Анна недовольно идет по улице. Улица довольно идет по Анне, проходит сквозь ее шею, выворачивает скулы, сверлит раскаленной дрелью затылок, стискивает нечистым воздухом, на "раз" сдавливает ребра. Улица, столь любимая когда-то, шепчет нашей героине уличные свои слова, которые не печатают, но произносят в солидных издательствах солидные люди. Вскоре Анну останавливает группа из двух женщин (двое - уже группа).
- Здравствуйте!
Анна молчит. Анна возвращается домой после восьмичасовой интеллектуальной повинности в ИД: к стареющему мужу от молодого любовника, который, заметим, ее расстроил - так бывает.
ВОПРОС РЕДАКТОРА: обычно качественное прилагательное предшествует относительному. Не поменять ли те местами?
Вопрос остается без ответа: да и какой ответ дать, когда в супермодной сумке Анны греется и без того раскаленное темное пиво? Анна так обескуражена обращением к ней группы из двух женщин (двое - уже группа), что не выдавливает из себя ответного дежурного приветствия, столь привычного при интеллектуальном рабстве в ИД и других бес-подобных заведениях.
- Мы хотим пригласить вас на лекции по изучению Библии, - группа из двух женщин улыбается; на каждой из женщин - очки, у каждой под очками глаза, с помощью которых они изучают немного бога.
- А у меня с этим все в порядке, - улыбается ни с того ни с сего Анна, замечая, что испытывает колоссальное облегчение, когда смотрит с Улицы - в Небо.
- С чем это, с этим? - не понимает группа из двух женщин, и только положение квазипроповедниц не дает им права сползти в обиду. - С чем это с этим?
- С Богом, с кем же еще, - смотрит Анна в сторону Бога и отходит от лекций по изучению Библии.
Впрочем, Анне еще только предстоит пережить вечер, испорченный молодым любовником. Впрочем, молодому любовнику также только предстоит пережить вечер, испорченный Анной. Два человека испортили друг другу вечер, - что в том такого, впрочем, да и стоит ли говорить о подобной ерунде? В таких случаях мудрецы советуют смотреть на проблему из космоса. Где взять столько мудрецов? Где взять столько космоса?

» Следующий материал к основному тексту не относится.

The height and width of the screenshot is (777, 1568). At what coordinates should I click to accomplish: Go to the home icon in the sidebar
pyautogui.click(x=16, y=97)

...Но здесь снова автор-мужчина подает холерический голосок:
- Думаешь, написала что-нибудь эдакое? Нет, нет, ответь-ка уж! Неужели ты настолько глупа, что выдаешь ЭТИ сюжеты за ТЕ?
- За какие такие - ТЕ? Ничего я никому не выдаю.
- Не притворяйся. Ты прекрасно понимаешь, о чем я. Взялась за жизнеописание барышни-крестьянки, приехавшей Москву покорять; причем покорять не без длинных дивных ног. Барышня-крестьянка выросла из щенячьего возраста и теперь гундит на судьбу-злодейку за стареющего мужа, непонимающего любовника и, видите ли, за интеллектуальное рабство в "ООО "ИД Чердак". О-О-О! Что нового будет в твоем, миллионы раз до тебя детально проработанном сюжете? Что ты кому хочешь доказать? Зачем ты это все пишешь? Как на духу, а? Ты бы еще "Мои университеты" переписала или "Детство Никиты"! ВСЕ УЖЕ БЫЛО, ДУРА!